Er wordt een project uitgewerkt en aan staatssecretaris Eddy Boutmans van Ontwikkelingssamenwerking voorgelegd, de Cellule d'Appui ­ migration et développement.

In januari 2001 wordt de financiering toegezegd.

II.3. Waarom moet rekening worden gehouden met de migranten op het vlak van de internationale solidariteit ?

Door hun denkbeelden, analyses en opvattingen over ontwikkelingssamenwerking, bieden de migranten een aanvulling die noodzakelijk is voor een efficiënte en succesvolle ontwikkelingssamenwerking.
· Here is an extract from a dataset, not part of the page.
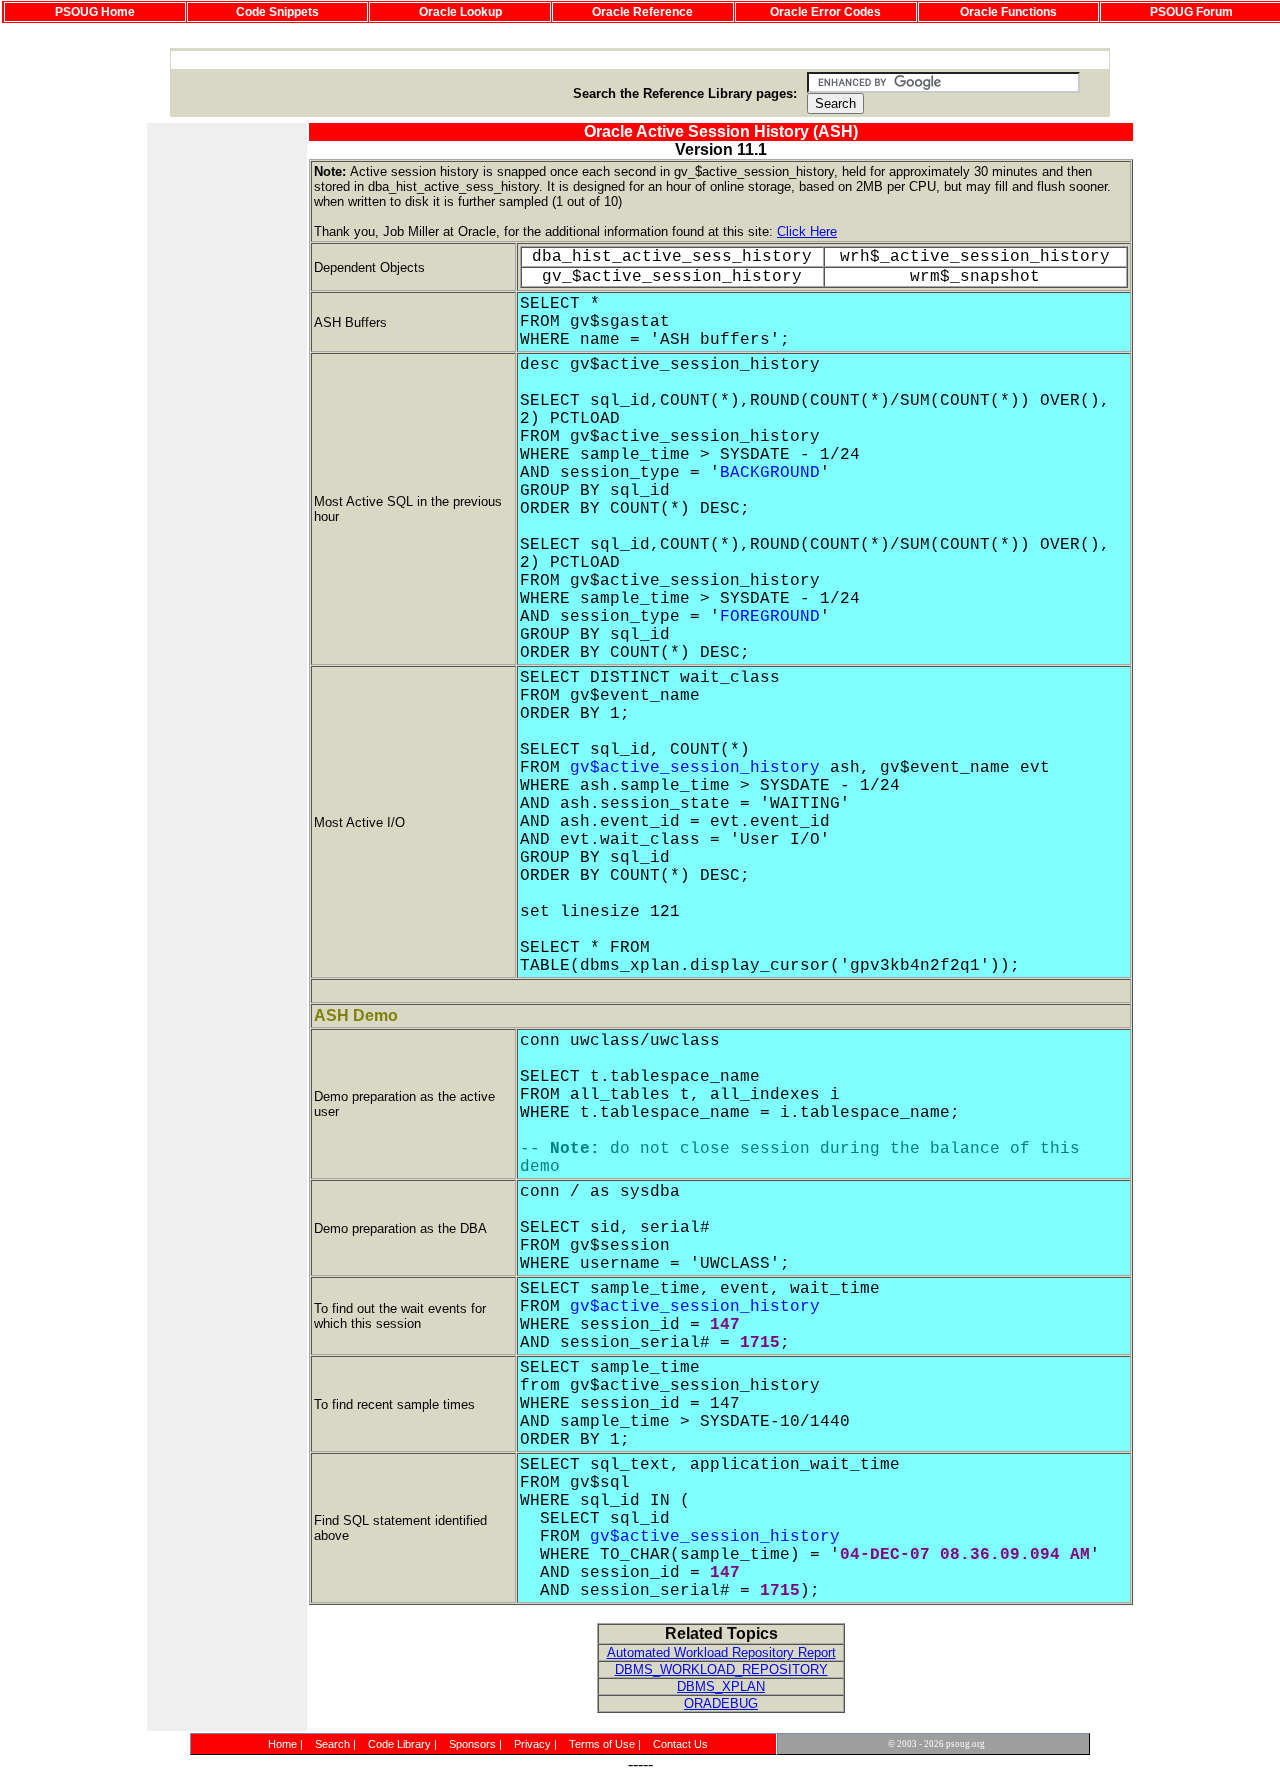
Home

Zij kennen de situatie « hier » en « daar » : de cultuur, de maatschappelijke organisatie, enz., van hun land van herkomst en van het ontvangende land.

Door hun optreden en projecten bevorderen en begeleiden de migranten de versterking of het ontstaan van een middenveld, van de betrokkenheid van de burger en van de democratie in de ontwikkelingslanden.
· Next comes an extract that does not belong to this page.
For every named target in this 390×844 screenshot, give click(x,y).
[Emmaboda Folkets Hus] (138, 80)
De migranten kunnen ook hun eigen gemeenschap mobiliseren en zo de burgerzin verhogen in de ontwikkelde landen.

In een sociaal-economische context van discriminatie en xenofobie, kunnen de ontwikkelingsacties van de migranten ertoe bijdragen dat ze meer gewaardeerd worden en hun bekwaamheden meer worden erkend.
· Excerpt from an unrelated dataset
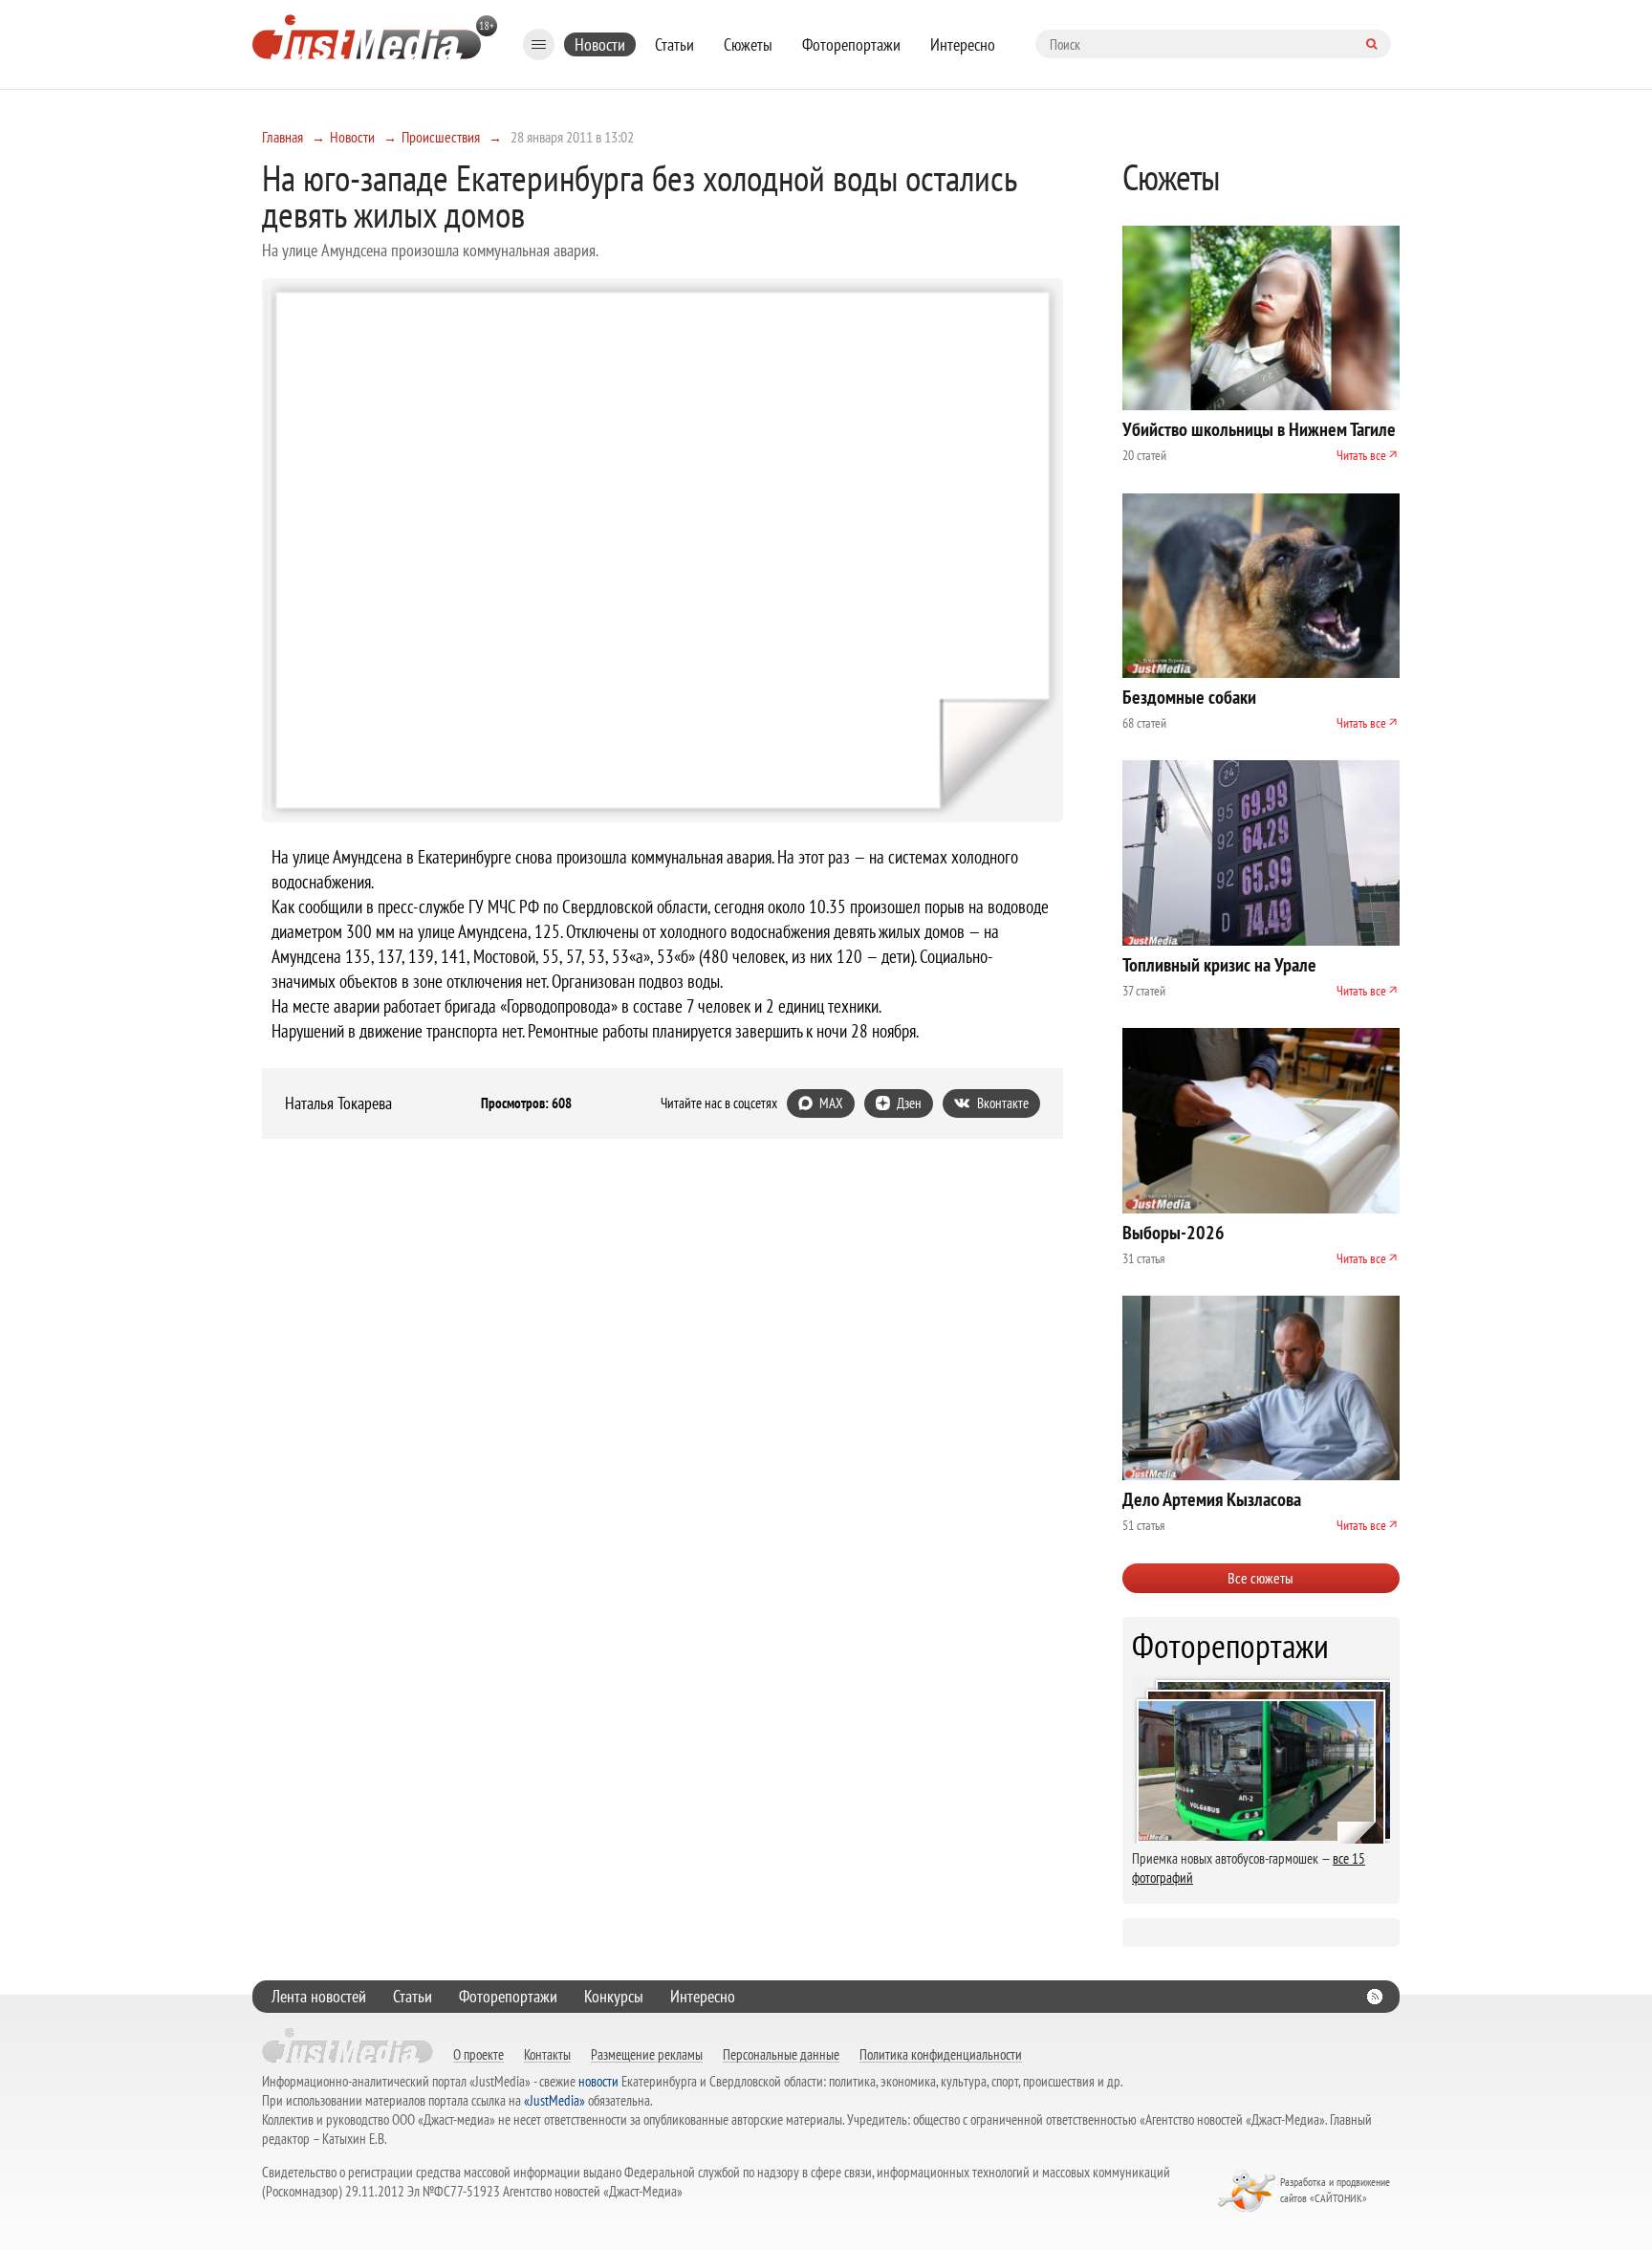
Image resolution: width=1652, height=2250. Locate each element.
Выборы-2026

Als bewoners van een ontwikkelde natie geven zij de inwoners van de ontwikkelingslanden de financiële middelen en kennis (overdracht van kennis of knowhow) die die laatsten niet in het immigratieland hebben opgedaan.

Zij zijn extra gemotiveerd vanwege de achtergebleven familieleden in hun land van herkomst, en vanwege hun politiek engagement.

De migranten kunnen helpen om netwerken op te bouwen en bruggen te slaan tussen de ontwikkelde landen en de ontwikkelingslanden.

Door hun cultuur, hun knowhow en hun bekwaamheden kunnen de migranten van de eerste en van volgende generaties bijdragen tot en meewerken aan de maatschappelijke ontwikkeling van de autochtonen in de ontwikkelde landen inzake problemen met betrekking tot maatschappelijke feiten. Door dit soort projecten kan de cultuur een factor voor maatschappelijke ontwikkeling worden.

II.4. Welke vaststellingen zijn gedaan met betrekking tot migranten in de ontwikkelingssamenwerking ?

Vreemdelingen kunnen enkel optreden in ontwikkelingslanden als zij de politieke, wettelijke, administratieve en economische middelen krijgen om een echte burger te zijn in hun leefomgeving, in de migrantengemeenschappen en in de maatschappij van het ontvangende land.

Door middel van een visum, een verblijfsvergunning of naturalisatie kan de vreemdeling de grens oversteken, een arbeidsvergunning krijgen, een vzw oprichten en dus echt meetellen in zijn woonplaats, zijn gemeenschap en a fortiori in projecten van internationale solidariteit. Goed geïntegreerde migranten die hebben gekozen om mee te werken aan de Noord/Zuid-solidariteit, ontwikkelen kwalitatief hoogstaande projecten.

De niet-gouvernementele organisaties (NGO's) hebben ervaring met ontwikkelingssamenwerking. Zij zijn verankerd in de maatschappij van « hier » en « daar ». Hoewel zij partnerschappen sluiten met de organisaties in het Zuiden, hebben zij weinig contacten met migranten.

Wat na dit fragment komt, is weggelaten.